YOUR TASK:
Update the entries below by changing "column header" to "column title" and keeping everything else the same. Leave the pictures out of your answer.

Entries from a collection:
----
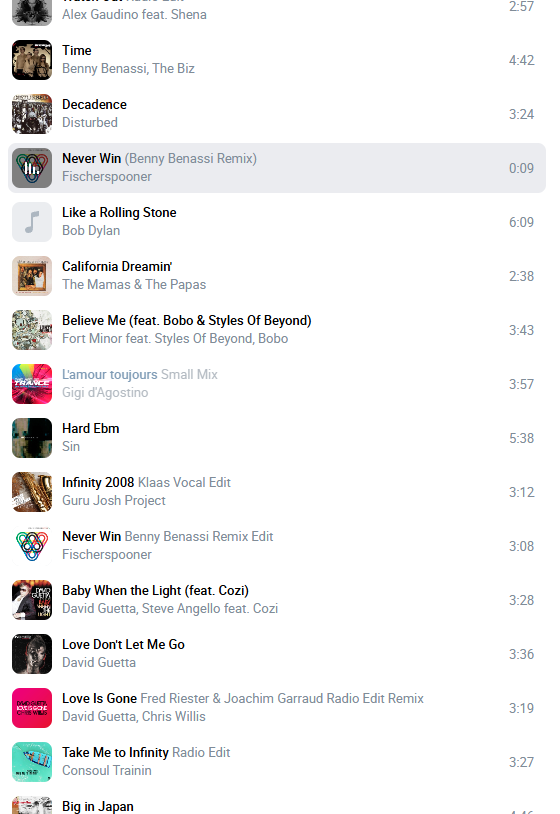Screen dimensions: 560x814
Task: Click Infinity 2008 saxophone cover
Action: pyautogui.click(x=32, y=492)
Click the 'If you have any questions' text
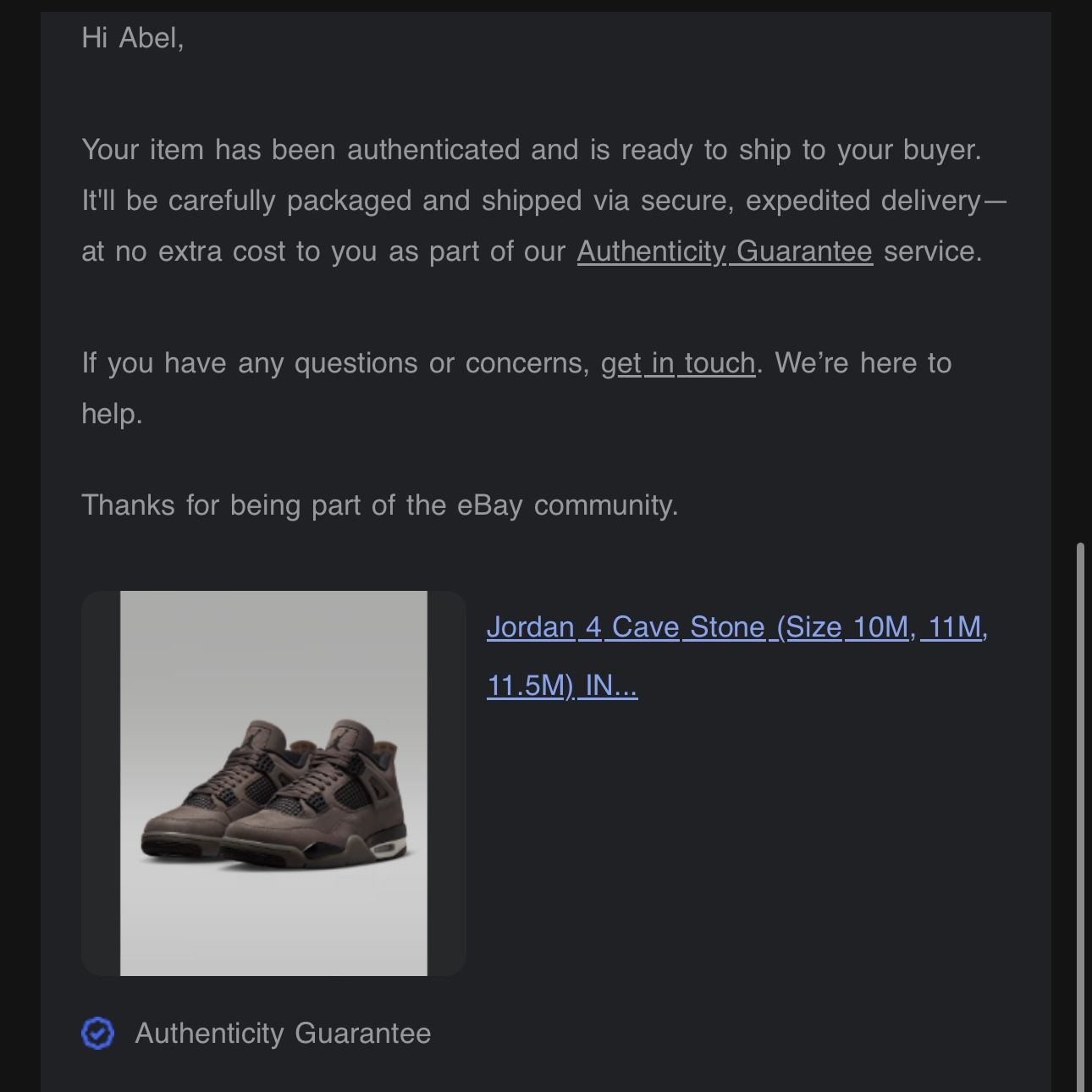 335,363
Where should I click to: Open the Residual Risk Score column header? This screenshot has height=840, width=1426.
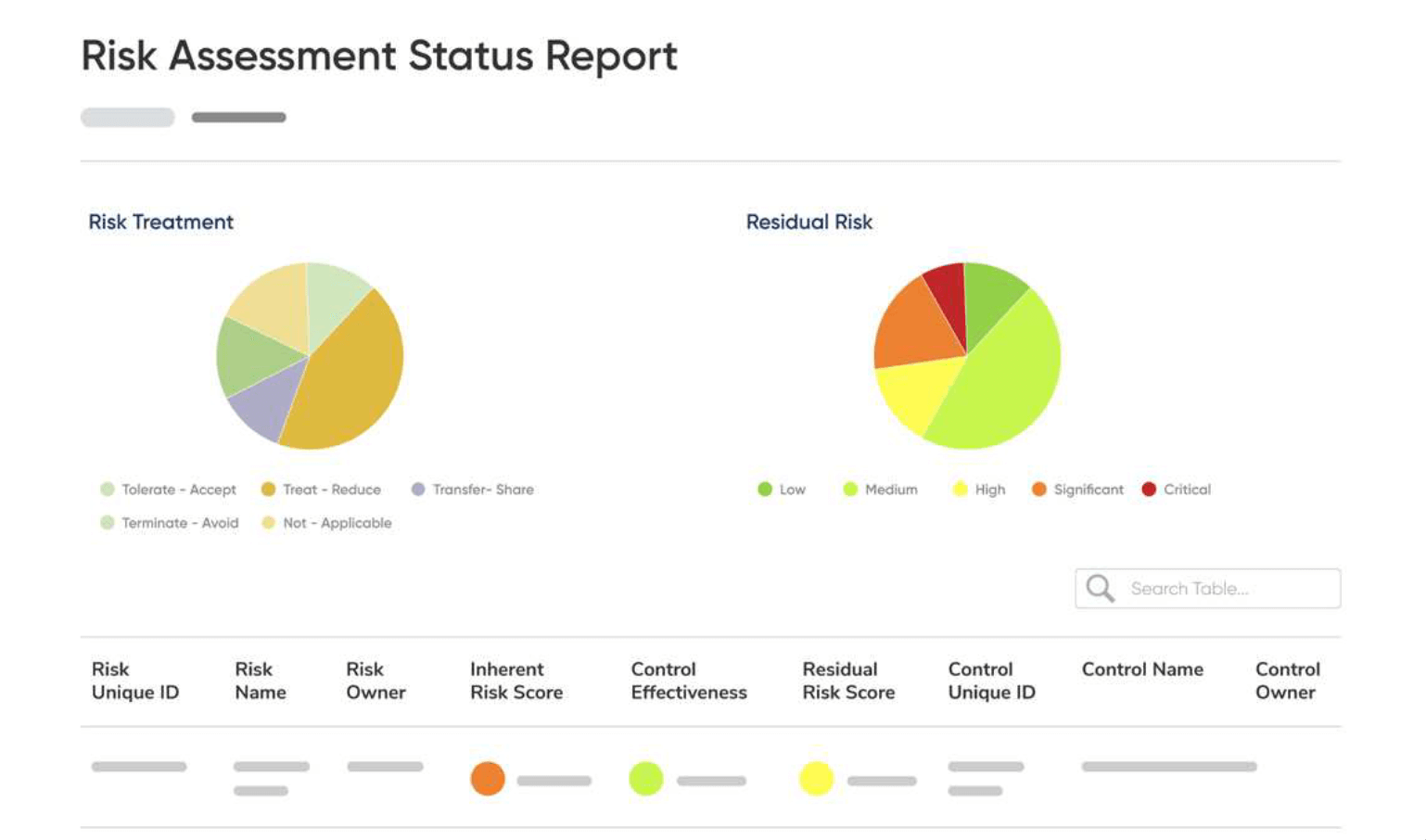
----
COMPLETE RESPONSE:
Screen dimensions: 560x814
Task: Click Infinity 2008 saxophone cover
Action: pyautogui.click(x=32, y=492)
Click the 'If you have any questions' text
 335,363
Where should I click to: Open the Residual Risk Score column title? This screenshot has height=840, width=1426.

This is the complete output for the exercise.